Dopo un po' di silenzio, un silenzio imbarazzante stavolta, mi azzardai a parlare:
"Ricordami di non farti mai incazzare."
"Neanche io ci tengo," proseguì Marco, "il mio attrezzo mi serve, porca puttana!"
Lei rise sonoramente, "Tranquilli ragazzi, lui se lo meritava, e non vi ci vedo a fare gli stronzi."
"Neanche un po'?"
"Sicura al cento per cento?"
"Così mi fate preoccupare però!"
E con una risata mettemmo da parte quell'evento. Portammo su gli scatoloni e poi Marco mi fece capire che doveva parlarmi in privato, così lo accompagnai alla macchina.
"Allora, ti sei sistemato, eh?"
"Non proprio," risposi io, "è più complicato di quanto sembri. Per ora diciamo solo che siamo coinquilini."

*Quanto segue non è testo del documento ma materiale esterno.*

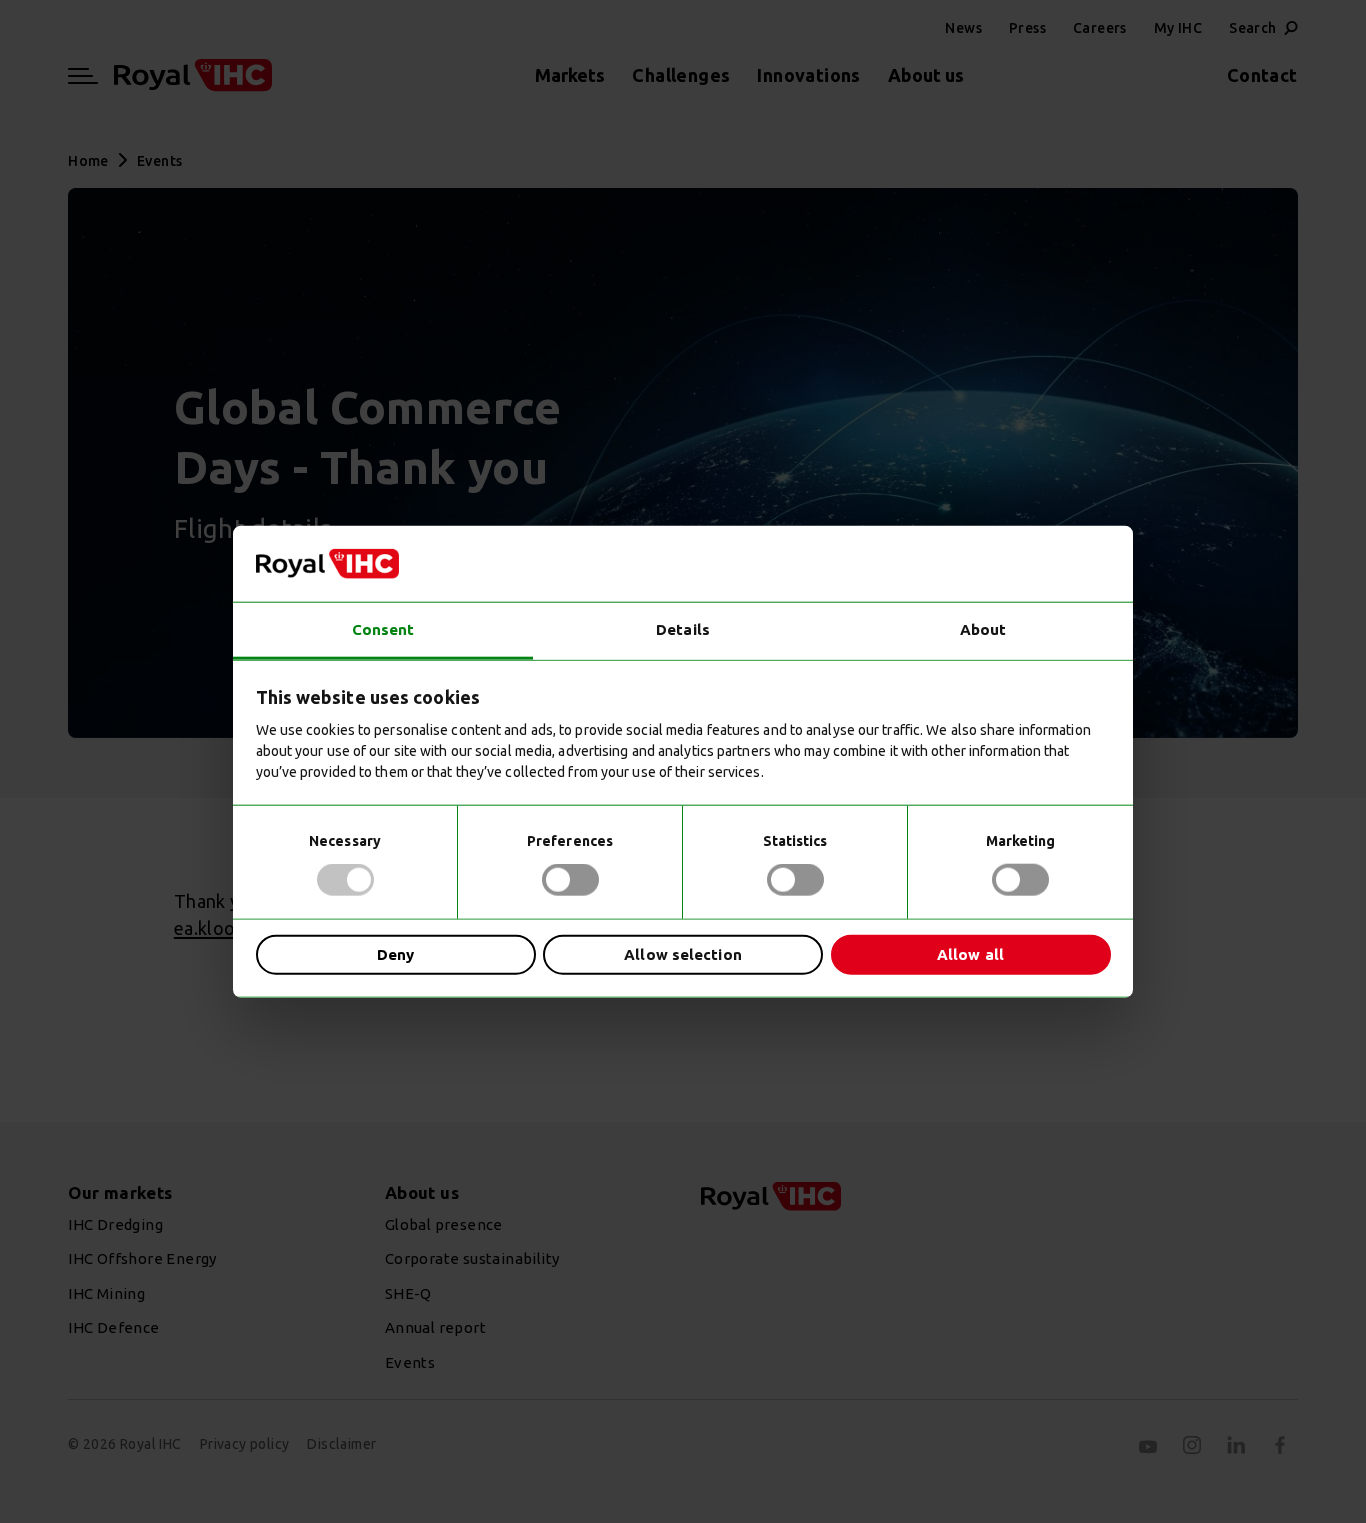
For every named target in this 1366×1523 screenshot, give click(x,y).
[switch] (570, 880)
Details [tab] (683, 629)
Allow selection (683, 953)
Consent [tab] (383, 629)
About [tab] (983, 629)
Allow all (970, 953)
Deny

"Aha, okay. Sicuro di non averci scopato? Neanche una volta?"
Sospirai, "Sì, un paio di volte, perché?"
"Ma niente, così, per sapere. Un'altra cosa, Andrea ti vuole parlare."
"Beh, può chiamarmi, no?"
"Lei preferirebbe di persona, sai com'è..."
"No, non lo so com'è. L'ultima volta che ci siamo visti usciva con uno e non ci sono rimasto molto bene."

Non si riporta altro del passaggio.